É, você estava loirão, loucão. Fiz tudo isso. Cheguei em NY para masterizar o disco com o Dudu Marote, meu produtor. Comprei uma camisa e resolvi entrar num cabeleireiro no Soho. Aí estava a Björk do meu lado. Sentei, olhei e pensei: “Estou no lugar certo!”. Sei que a mulher fez uma coisa e eu fiquei com cabelo cenoura. Fui pro hotel, olhei e falei: “Acho que não deu certo”. Não era isso que eu queria. Queria ficar como o Billy Idol, aquela coisa platinada.

Você falou de “explorar as portas da percepção”. Imagino que esteja se referindo a drogas, mas eu achava que o Paulo Miklos doidão foi o dos anos 80... Eu costumava brincar com isso. A mais longa adolescência de que se tem notícia é a minha [risos].

Isso foi por volta de 2001. Foi por alguma coisa que bateu essa adolescência tardia? Acho que foi o abuso de substâncias.

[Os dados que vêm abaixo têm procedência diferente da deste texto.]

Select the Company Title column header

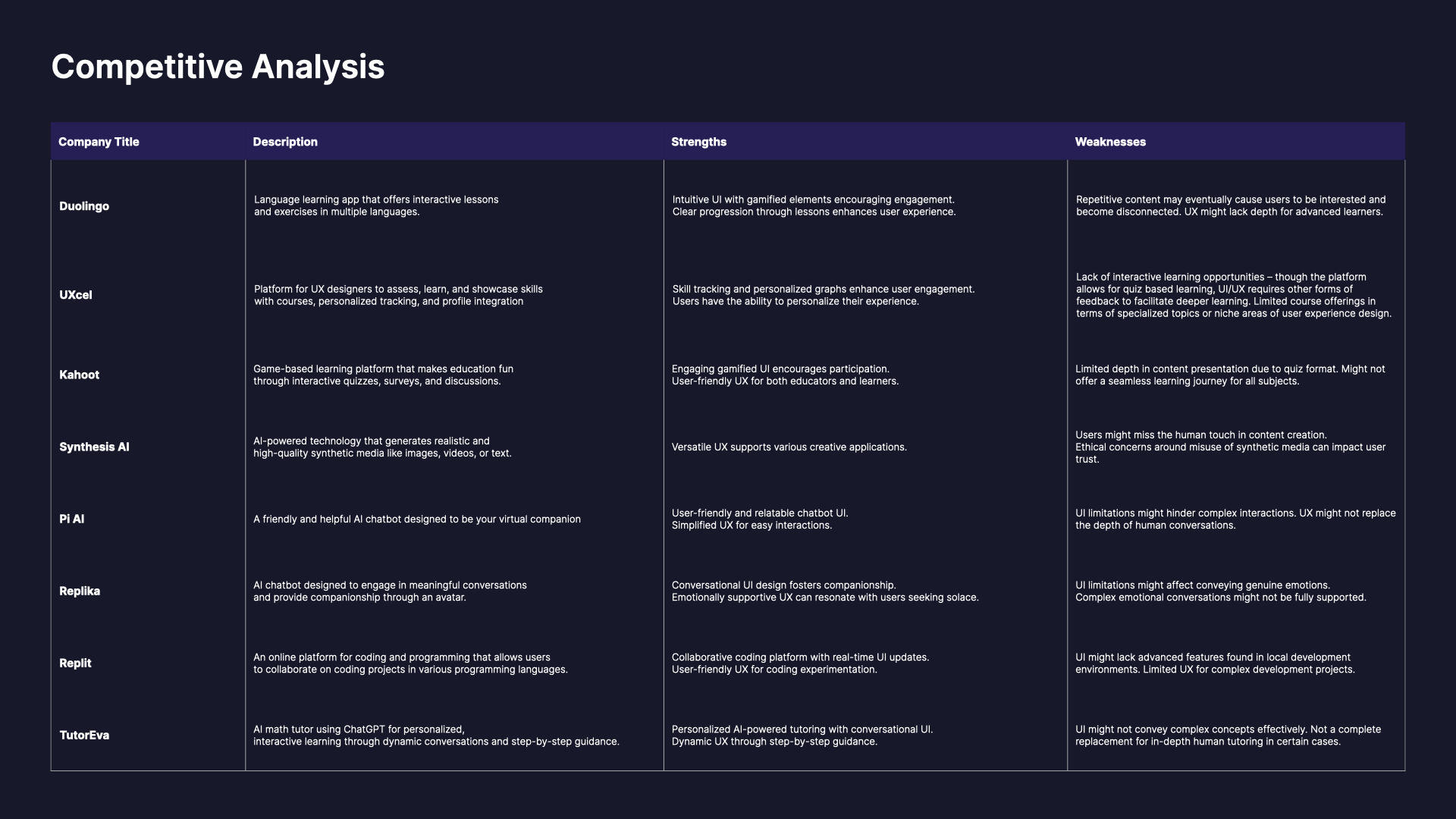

Acho que tem um momento que ou você sai ou não sai. Ou recai. Ou fica tentando sair, patinando. Eu saí, mas demorou.

Essa época foi o auge da adolescência, por assim dizer? Talvez não tenha sido o auge, mas era um momento em que isso ainda estava ecoando. Inclusive porque esse disco foi feito logo antes da minha participação em O invasor, minha primeira participação no cinema. Foi uma coisa que mexeu muito comigo. Você tem que estar muito atento. É o avesso da experiência de estar vivendo a música. Na música, quanto mais doidão melhor!

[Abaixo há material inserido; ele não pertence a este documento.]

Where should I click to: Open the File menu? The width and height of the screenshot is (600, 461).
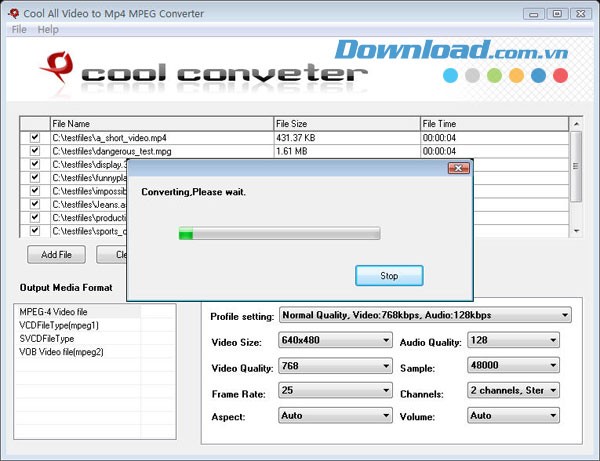pos(19,30)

Você já sabe como funciona, né? As pes­soas esperam isso! Também tem uma expectativa em relação a você ser aquele clichê ambulante do roqueiro doidão. Na verdade, a experiência com drogas, de excesso, está no sofrimento. Na depressão. Muito mais nisso do que em qualquer coisa.

Mas no começo elas deram uma iluminação? Sim. É uma prática social também, assim como o álcool. O álcool foi a primeira coisa que eu tive de me livrar para poder voltar e ter controle da minha vida. Ele é o grande vilão para uma pessoa como eu, que se percebe com um problema de abuso e limite. Hoje eu não bebo. Antes eu brincava: “Só bebo a trabalho”. E era todo santo dia.

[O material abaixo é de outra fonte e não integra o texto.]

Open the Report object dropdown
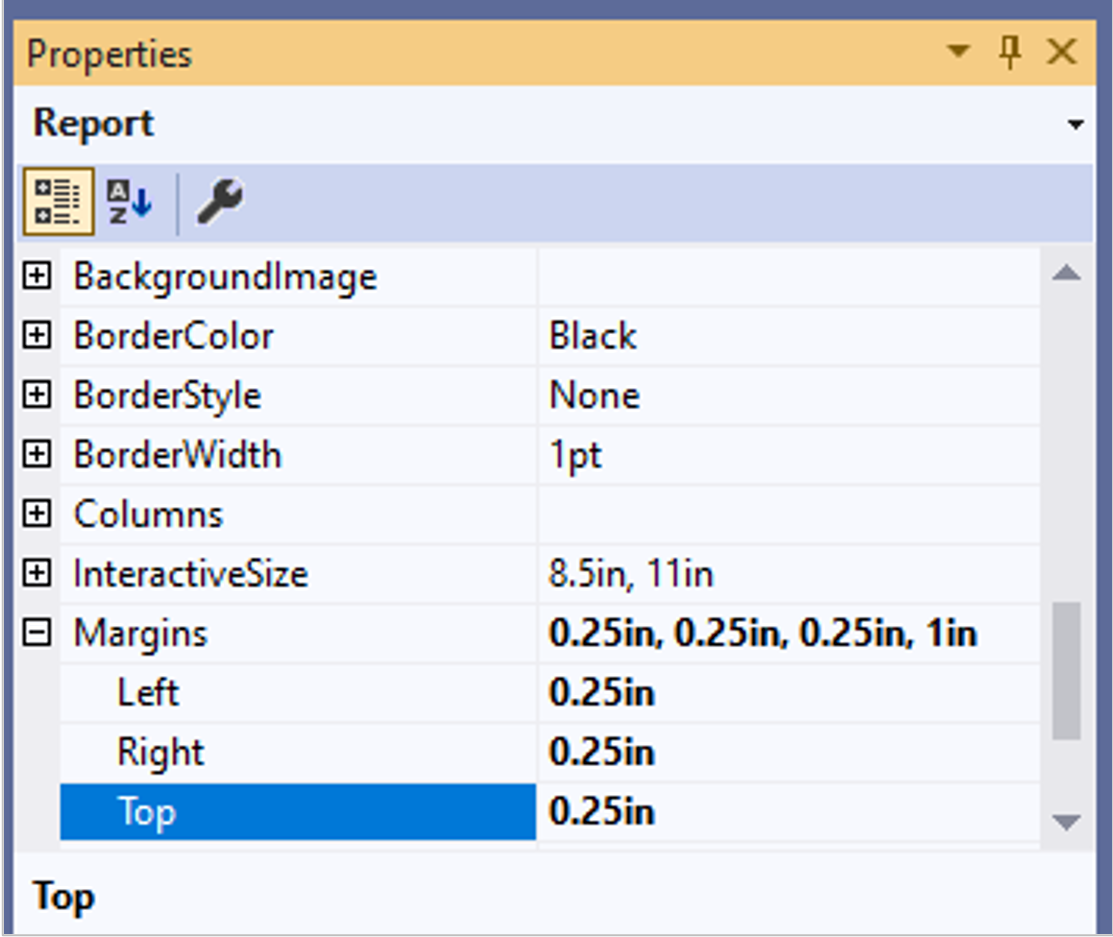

Você chegou a ter depressão mesmo, ir ao psiquiatra? Lógico. Então eu parti pras drogas lícitas, terapêuticas, que também são drogas. Até que chegou o momento que eu afastei todas. Foi ótimo.

Sem remédio não dava? Com certeza não. Chegou uma hora em que eu tava tão determinado, tinha tanta consciência, que falei: “Vou lançar mão de todas as coisas que eu tiver a meu favor”. Depois, pra me livrar do cigarro, outro vilão, foi a mesma coisa. Perdi minha mãe e minha esposa com o cigarro... E eu não era pouco fumante. Fumava um maço e meio por dia!

 

"O álcool foi a primeira coisa que eu tive de me livrar para poder voltar e ter controle da minha vida"

 

Você resolveu parar de fumar por causa da sua mãe? Não, eu já queria parar havia algum tempo. Porque, pra cantor, tocando instrumentos de sopro e tal, é um atentado.

Você se voltou para alguma religião, alguma crença nesse momento? Não acredito muito nessas coisas. Tenho muita inveja, uma inveja boa, das pessoas que acreditam, que encontram força, calma pra alma, em uma explicação que elas realmente acreditam. Mas isso não faz parte de mim. Sou misto de um casamento de católica com judeu. Fui pro candomblé, tenho essa aproximação cultural com a religiosidade, com todas elas. Acho fantástico. 

Biografias. Autorizadas e não autorizadas. Qual sua posição nesse bafafá? Fiquei um pouco surpreso. Tá fora de foco a conversa. Porque, se a lei é frouxa, se você não tem instrumentos pra se defender no caso de você ser realmente atacado, a gente deve focar nisso. A quem interessaria esconder os fatos, eu me pergunto. Obviamente, interessa a quem quer esconder coisas. Acho que você pode se preservar de dizer coisas da sua vida. Mas acho exagerado defender a aprovação prévia, porque sem o meu aval você não vai poder dizer nada. Aliás, depois quero ver essa entrevista, hein?!